The cottage itself was of cob, whitewashed, with a thatched roof, brown and soft as the fur of a mole. The windows were small and low, In this cottage lived Oliver Luxmore, a man poor in everything but children, and of these he possessed more than he knew how to provide for. The cottage was like a hive. Flaxen-haired boys and girls of all ages might be seen pouring out on their way to school, or swarming home in the evening. They were all pretty children, with dazzling blue eyes and clear complexions and fair hair, from the youngest, a little maid of three, upwards; and what was better than beauty, they were patterns of neatness and cleanliness. According to the proverb, cleanliness comes next to goodliness, but these little Luxmores were both cleanly and goodly. The goodliness they drew from their parents, but the cleanliness was due to Honor, the eldest daughter of Oliver Luxmore, who stood to her brothers and sisters in the place of mother, for the wife of Luxmore had died three years ago, just after the birth of her youngest.
The father was a carrier, who drove a van on Fridays to Tavistock, and on Saturdays to Okehampton, the market-days at these respective places.
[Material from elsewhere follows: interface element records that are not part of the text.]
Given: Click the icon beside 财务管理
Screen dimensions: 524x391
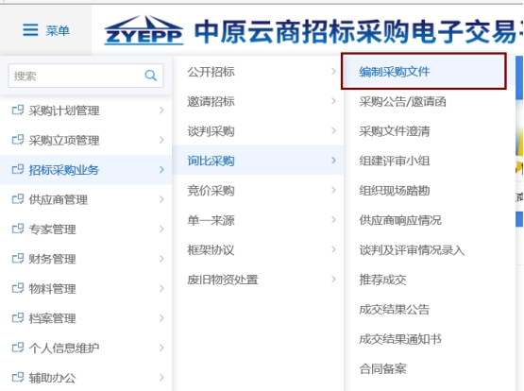Looking at the screenshot, I should pyautogui.click(x=18, y=259).
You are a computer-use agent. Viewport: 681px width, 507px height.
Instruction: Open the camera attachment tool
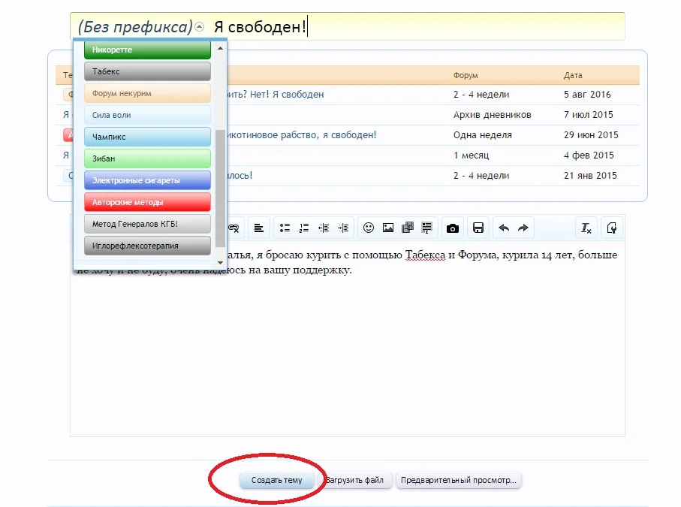click(x=452, y=228)
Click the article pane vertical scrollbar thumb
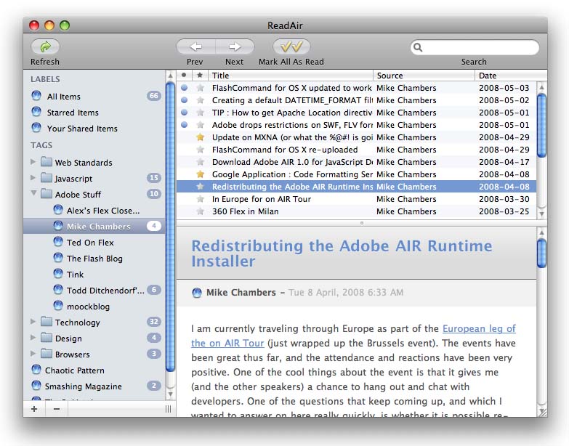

On the other week-days he worked for the farmers, doing odd jobs, and so earning money for the sustenance of his many children.
Oliver Luxmore was a quiet, dreamy, unenergetic man, who was hampered by a belief that he was the right heir to a good property, which would certainly be his if only he were able to find the necessary registers, but what these registers were, whether of marriage or birth, he was uncertain. At the extreme limits of the parish, in a pretty situation, lay a good house of Queen Anne's reign, with some fine trees, and traces of gardens, and a fishpond, called Coombe Park, which had belonged to the Luxmoores or Luxmores. But this property had been sold, and Oliver maintained that if he had had but one hundred pounds wherewith to find the registers, Coombe Park could not have been sold, and he would be a squire there, with a good fortune. He had visited a lawyer in Okehampton, and another at Tavistock, to ask them to take up his on speculation, but Oliver's ideas were so hazy as to his pedigree, never resolving themselves into definite statements of fact, that both one and the other declined to touch his claim unless they were given some certain ground on which to work.